Denver sits at the top of the list with 7,770 ads running from Sept. 9-30. Colorado Springs ranks 11th with 4,878 and Grand Junction is 12th highest with 4,661.
NewsChannel 5 asked local residents how they felt about this bombardment of propaganda.
"I think they run political ads to get a small minority of the population who are trying to swing either way, so political ads, in my opinion, are a pretty good thing," said Bryan Richmond, a supporter of the commercials.
"It just shows the superficial value of our political system," countered Mike Provenzano, who said he finds no value in the ads.
Another resident is open to any assistance offered in this year's election. "I want all the information I can get," said Milton "Tony" Long.

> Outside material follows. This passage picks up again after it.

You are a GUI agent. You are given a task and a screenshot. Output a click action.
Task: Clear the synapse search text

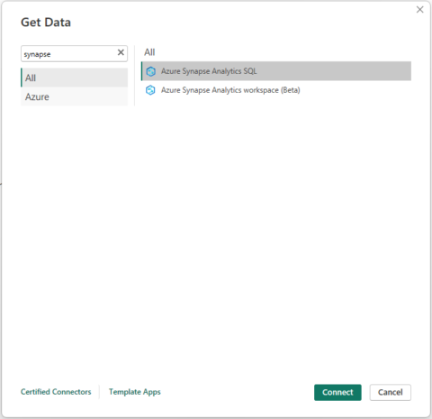point(121,52)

As far as the accuracy of that information goes, some believe the attacks are misleading.
"If I was a sheep in the herd it would lead me in the wrong direction," said Provenzano.
"A lot of political advertisements misconstrue the facts or stretch the truth a little bit," added David Martinez, the president of Colorado Mesa University's College Democrats.
"I tend to look at them with an open mind and see what they're trying to tell you," said Richmond.
While many voters agree fact checking should be done more often, most admit they don't always keep up with it.
In addition, the next generation of voters reacts to the television commercials in a slightly different way. Having grown up on social media, many say they tune out television ads altogether.
"We want those faces and political manpower involved and not just telling us what to think and how to vote," explained Martinez.
Politicians are well aware of that, but many first-time voters say the change in delivery doesn't necessarily make them more open to the message.
"We want them to get to know both of their candidates, and I think that it's important, but I think it's kind of reached its peak," added Martinez when asked if college students want to be targeted less.
Still, most people admit they will be voting.
"I vote because I still have the right," said Provenzano.
"If I vote I can try and straighten things out. If I don't, I don't have a say in what happens," added Long.
"That's where your opinion actually gets heard," explained Richmond.